Production planning via scenario modelling

Several Linear Programming (LP) and Mixed Integer Programming (MIP) models for the production and capacity planning problems with uncertainty in demand are proposed. In contrast to traditional mathematical programming approaches, we use scenarios to characterize the uncertainty in demand. Solutions are obtained for each scenario and then these individual scenario solutions are aggregated to yield a nonanticipative or implementable policy. Such an approach makes it possible to model nonstationarity in demand as well as a variety of recourse decision types. Two scenario-based models for formalizing implementable policies are presented. The first model is a LP model for multi-product, multi-period, single-level production planning to determine the production volume and product inventory for each period, such that the expected cost of holding inventory and lost demand is minimized. The second model is a MIP model for multi-product, multi-period, single-level production planning to help in sourcing decisions for raw materials supply. Although these formulations lead to very large scale mathematical programming problems, our computational experience with LP models for real-life instances is very encouraging.
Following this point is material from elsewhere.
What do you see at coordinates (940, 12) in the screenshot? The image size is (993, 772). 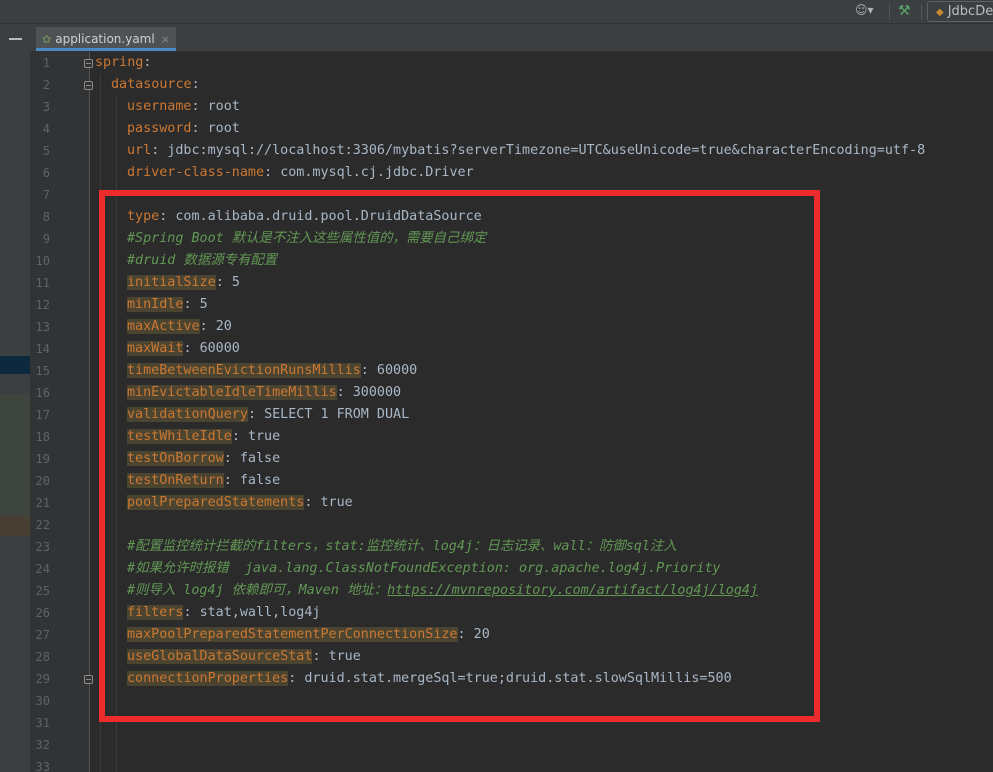 I see `run-config-icon: ◆` at bounding box center [940, 12].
Information extraction from biomedical literature: methodology, evaluation and an application

Journals and conference proceedings represent the dominant mechanisms of reporting new biomedical results. The unstructured nature of such publications makes it difficult to utilize data mining or automated knowledge discovery techniques. Annotation (or markup) of these unstructured documents represents the first step in making these documents machine analyzable. In this paper we first present a system called BioAnnotator for identifying and annotating biological terms in documents. BioAnnotator uses domain based dictionary look-up for recognizing known terms and a rule engine for discovering new terms. The combination and dictionary look-up and rules result in good performance (87% precision and 94% recall on the GENIA 1.1 corpus for extracting general biological terms based on an approximate matching criterion). To demonstrate the subsequent mining and knowledge discovery activities that are made feasible by BioAnnotator, we also present a system called MedSummarizer that uses the extracted terms to identify the common concepts in a given group of genes.
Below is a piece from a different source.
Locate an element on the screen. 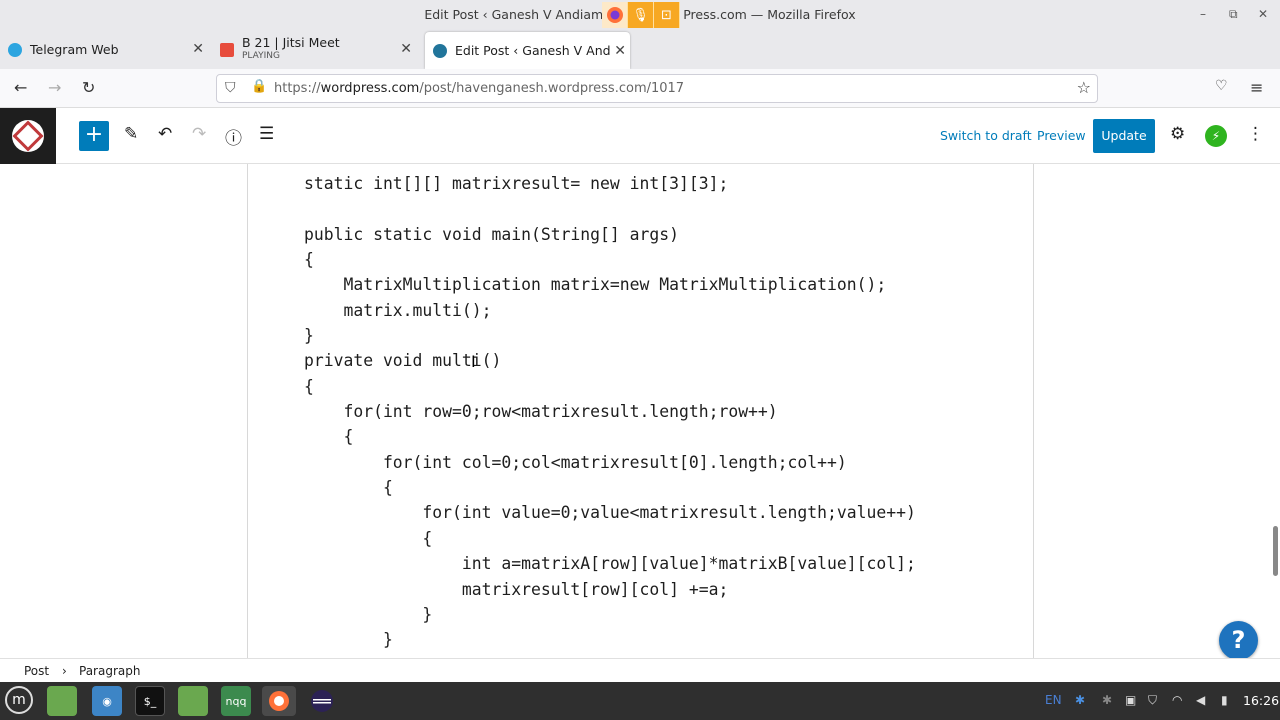 This screenshot has width=1280, height=720. site-logo is located at coordinates (28, 136).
Identifying prospective customers

We describe data mining techniques designed to address the problem of selecting prospective customers from a large pool of candidates. These techniques cover a number of different scenarios, namely whether the marketing researchers have demographic information on the current customers, or the general market population, or people with propensity to become customers We also present a novel approach to the problem by exploiting the availability of a data sample from the general market population. Finally, we describe an on-line lead management and delivery system that uses the mining approach described in this paper for insurance agents to obtain qualified customer leads.
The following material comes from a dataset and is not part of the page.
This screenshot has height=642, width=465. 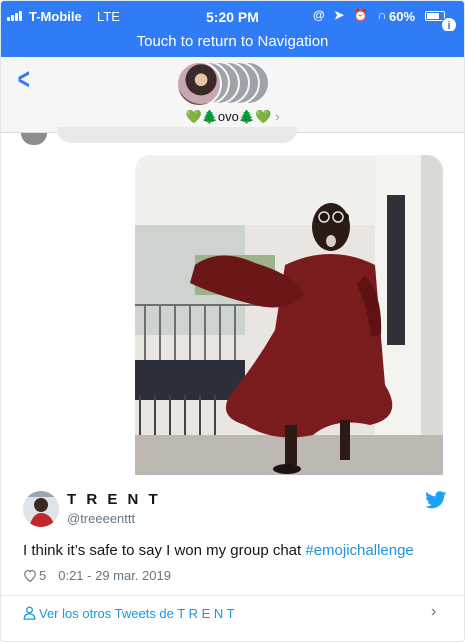 What do you see at coordinates (402, 16) in the screenshot?
I see `battery-percent: 60%` at bounding box center [402, 16].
A system for knowledge management in bioinformatics

The emerging biochip technology has made it possible to simultaneously study expression (activity level) of thousands of genes or proteins in a single experiment in the laboratory. However, in order to extract relevant biological knowledge from the biochip experimental data, it is critical not only to analyze the experimental data, but also to cross-reference and correlate these large volumes of data with information available in external biological databases accessible online. We address this problem in a comprehensive system for knowledge management in bioinformatics called e2e. To the biologist or biological applications, e2e exposes a common semantic view of inter-relationship among biological concepts in the form of an XML representation called eXpressML, while internally, it can use any data integration solution to retrieve data and return results corresponding to the semantic view. We have implemented an e2e prototype that enables a biologist to analyze her gene expression data in GEML or from a public site like Stanford, and discover knowledge through operations like querying on relevant annotated data represented in eXpressML using pathways data from KEGG, publication data from Medline and protein data from SWISS-PROT.